BEYONTTRA® (acoramidis), the First Near-complete TTR Stabilizer (?90%), Approved by the UK Medicines and Healthcare Products Regulatory Agency to Treat ATTR-CM | BBIO Stock News

• BridgeBio Pharma (BBIO, Financial) secures UK approval for BEYONTTRA® (acoramidis) to treat transthyretin amyloidosis with cardiomyopathy (ATTR-CM).
• Phase 3 study shows BEYONTTRA offers a 42% reduction in mortality and cardiovascular hospitalizations, with rapid benefits visible within 3 months.
• BridgeBio collaborates with Bayer for UK commercialization, receiving royalties starting in the low-thirties percent on sales.

BridgeBio Pharma, Inc. (BBIO) has received marketing authorization from the UK's Medicines and Healthcare products Regulatory Agency for BEYONTTRA® (acoramidis), a near-complete transthyretin (TTR) stabilizer designed for the treatment of transthyretin amyloidosis with cardiomyopathy (ATTR-CM) in adults. This approval marks a significant milestone, as BEYONTTRA is now approved in all major pharmaceutical markets, including the US, EU, and Japan.

The approval is grounded in the positive outcomes of the Phase 3 ATTRibute-CM study, which highlighted BEYONTTRA’s efficacy by achieving a 42% reduction in composite all-cause mortality and recurrent cardiovascular-related hospitalization events over a 30-month period. Furthermore, the study demonstrated a 50% reduction in the cumulative frequency of cardiovascular hospitalizations.
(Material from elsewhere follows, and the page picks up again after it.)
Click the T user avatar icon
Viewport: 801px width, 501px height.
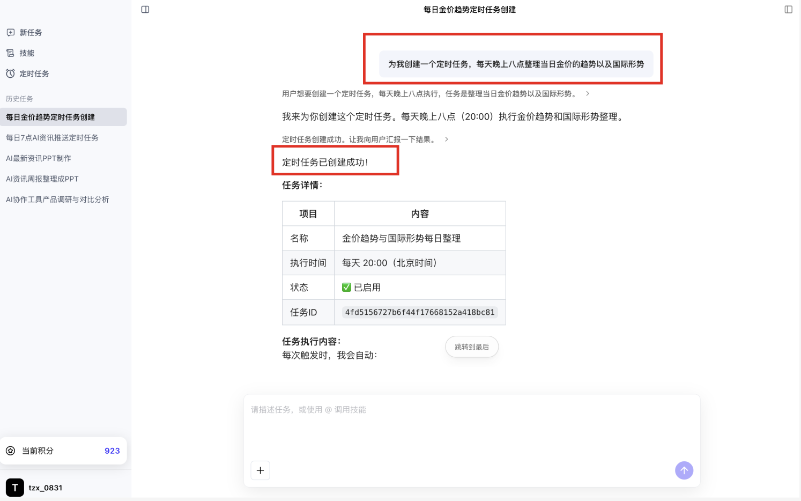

Notably, the treatment effects of BEYONTTRA were evident within just 3 months, a rapid benefit compared to the placebo group.

Under the terms of a collaboration agreement with Bayer, BridgeBio will benefit from tiered royalties on UK sales, commencing in the low-thirties percent range. Bayer will manage all commercialization activities in the UK, allowing BridgeBio to capitalize on sales while minimizing infrastructure costs.

BEYONTTRA's approval provides a vital treatment option for patients with ATTR-CM, a progressive and fatal condition often resulting in heart failure. The drug's mechanism targets near-complete stabilization (?90%) of TTR, addressing the disease's underlying pathology more effectively than previous treatments. Dr. Julian Gillmore from University College London's Centre for Amyloidosis underscores the significance of this approval in bridging critical treatment gaps in the UK healthcare system.